Aber der Berliner ist erfinderisch - und probiert immer wieder Neues aus. Ratten etwa sind durchaus genießbar. Nun gut, nicht die, an die jetzt die meisten denken (man weiß ja nie, ob ihr Fleisch nicht durch die ausgelegten Giftköder gesundheitsschädlich ist), sondern jene, die zur Familie der Stachelratten (Echimyidae) gehören. Ursprünglich stammen die bis 10 Kilogramm schweren und 65 Zentimeter langen Nager aus Südamerika. Hierzulande sind sie seit gut 100 Jahren heimisch.

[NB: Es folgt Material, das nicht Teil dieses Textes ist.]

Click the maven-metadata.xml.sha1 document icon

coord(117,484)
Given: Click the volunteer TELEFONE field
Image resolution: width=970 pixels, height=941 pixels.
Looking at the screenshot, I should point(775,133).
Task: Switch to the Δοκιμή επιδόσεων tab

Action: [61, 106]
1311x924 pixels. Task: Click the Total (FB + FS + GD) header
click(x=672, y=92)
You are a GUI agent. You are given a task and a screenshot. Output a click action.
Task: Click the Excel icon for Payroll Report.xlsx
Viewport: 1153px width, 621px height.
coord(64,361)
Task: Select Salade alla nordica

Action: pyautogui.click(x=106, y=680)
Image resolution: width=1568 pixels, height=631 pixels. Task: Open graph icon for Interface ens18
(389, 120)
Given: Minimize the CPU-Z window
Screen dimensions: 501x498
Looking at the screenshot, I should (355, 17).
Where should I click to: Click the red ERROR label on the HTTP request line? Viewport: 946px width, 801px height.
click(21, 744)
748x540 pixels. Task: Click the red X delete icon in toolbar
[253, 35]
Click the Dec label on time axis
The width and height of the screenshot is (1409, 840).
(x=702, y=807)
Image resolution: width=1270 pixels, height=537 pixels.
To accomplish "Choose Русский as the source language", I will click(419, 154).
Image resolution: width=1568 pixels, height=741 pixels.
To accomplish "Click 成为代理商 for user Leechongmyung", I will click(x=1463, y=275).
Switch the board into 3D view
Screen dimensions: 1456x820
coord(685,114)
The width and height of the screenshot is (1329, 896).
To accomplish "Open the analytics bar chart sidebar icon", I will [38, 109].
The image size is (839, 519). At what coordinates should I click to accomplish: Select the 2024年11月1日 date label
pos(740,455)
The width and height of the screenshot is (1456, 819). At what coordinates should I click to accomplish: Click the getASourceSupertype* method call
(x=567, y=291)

Eigentlich wurden sie wegen ihres Pelzes nach Europa verschleppt, aber ihr Fleisch ist durchaus schmackhaft, und weil »Stachelratte« nicht unbedingt verkaufsfördernd klingt (weder beim Verkauf von Pelzen noch bei dem von Gebratenem) heißt das possierliche Tierchen in Berlin (und anderswo) Myocastor coypus, kurz: Nutria.

Die Nutria (seltener auch: der Nutria) lebt zum Beispiel im Spreewald. Wo genau, will ich gar nicht wissen, aber mein Nutria-Koch schwört, dass es »1-A-Ware« ist, die ihm ein Jäger aus dem Spreewald geliefert habe. Der Nutria-Koch heißt Sven (sein Nachname tut nichts zur Sache), betreibt die auch wegen seiner anderen Speisen (vom Holsteiner Schnitzel und Spareribs bis zur Pasta mit Garnelen und Sonnenblumenkernen) empfehlenswerte Lokalität J. A. S. (das »S« steht für Sven, die Inhaber der beiden anderen Initialen haben sich schon vor Jahren aus dem Geschäft zurückgezogen, aber S. wäre kein schöner Name für eine Gaststätte) und schwärmt vom Geschmack des Nutria-Fleisches.

Recht hat er. An Wurzelgemüse und Kartoffeln im Bratensud ist der Riesen-Nager eine Delikatesse. Außerdem sorgt das Bild einer lebenden Nutria, verschickt über den Familien-SMS-Chat und versehen mit der Versicherung, wie lecker der Braten geschmeckt habe, für lustige Reaktionen im fernen Franken. Eine Alternative zum Wildschwein ist Nutria allemal - und vielleicht irgendwann einmal ein Exportschlager wie Döner und Currywurst.